• What is asked:
Copy the lines from the one containing "You are a computer-use" through the one containing "Instruction: Open the SHORTS tab", substituting "assistant" for "agent" and changing nothing else.

• Data provided:
== == ==

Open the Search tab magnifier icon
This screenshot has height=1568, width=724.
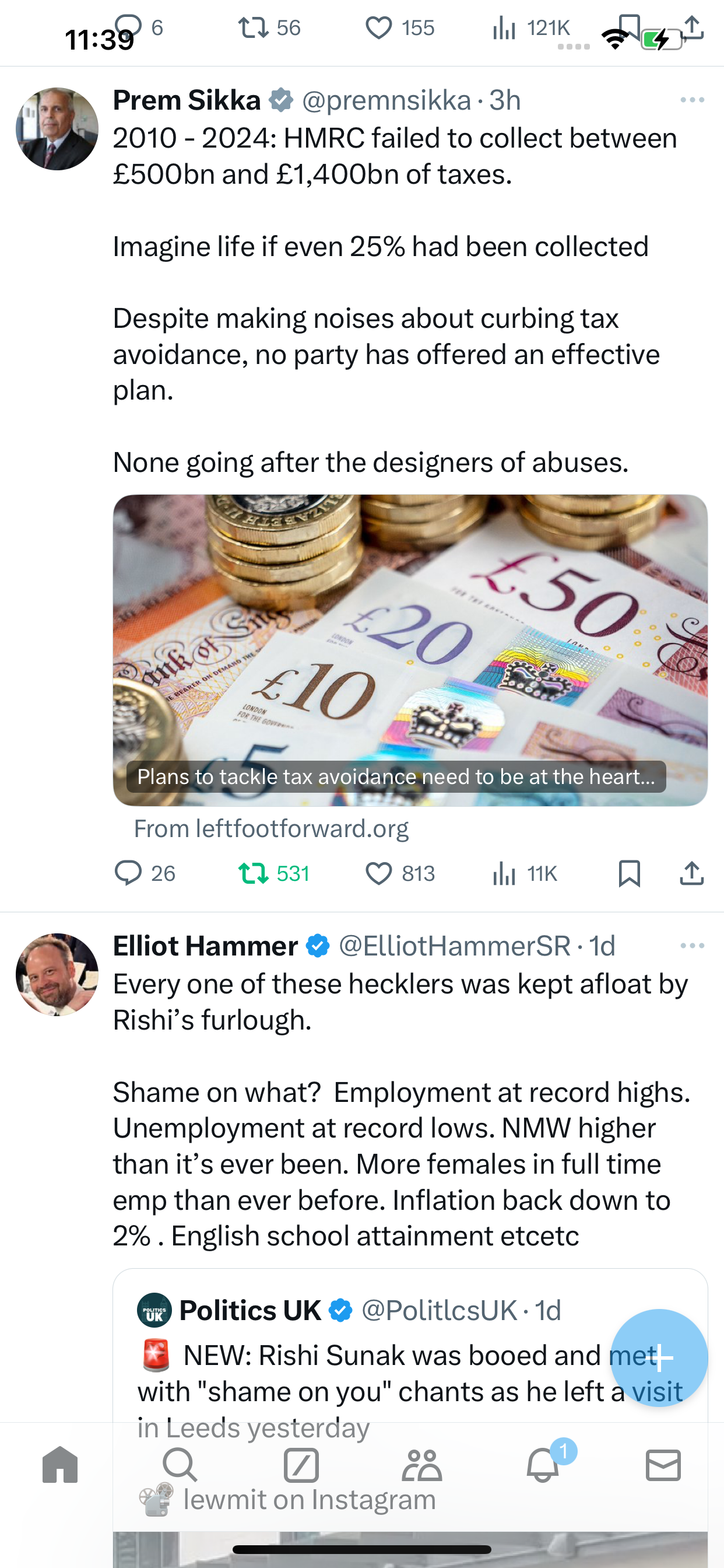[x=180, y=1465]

== == ==

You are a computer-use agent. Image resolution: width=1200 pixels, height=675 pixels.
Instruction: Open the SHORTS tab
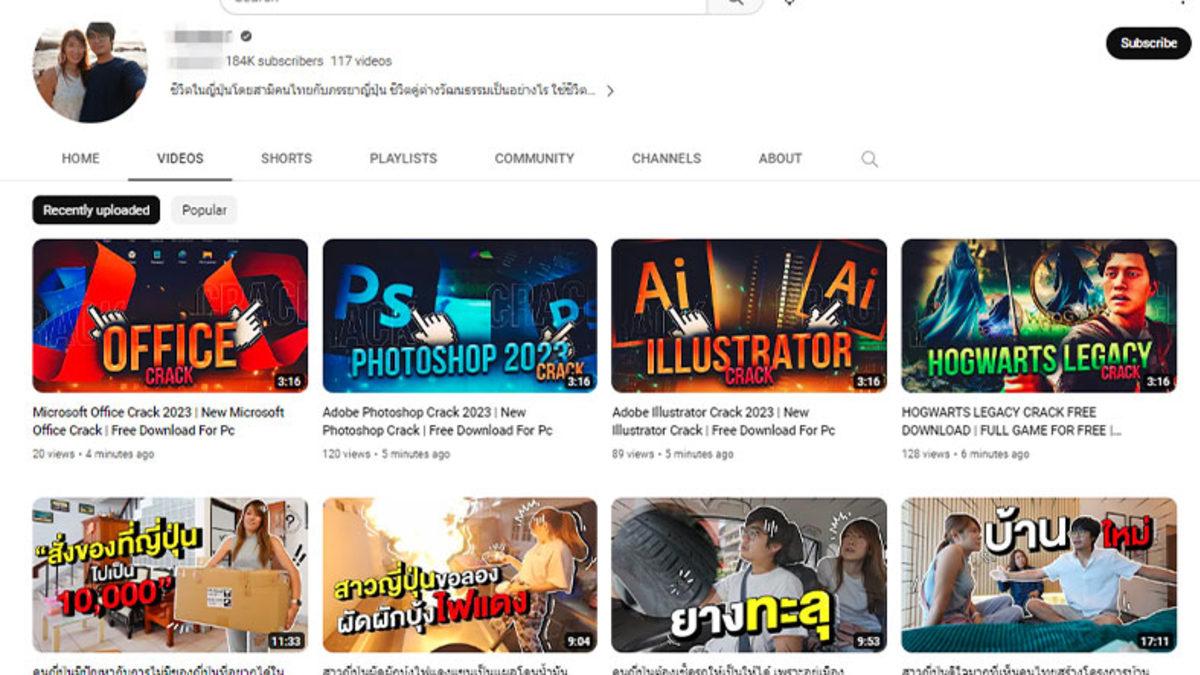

== == ==

• Final result:
You are a computer-use assistant. Image resolution: width=1200 pixels, height=675 pixels.
Instruction: Open the SHORTS tab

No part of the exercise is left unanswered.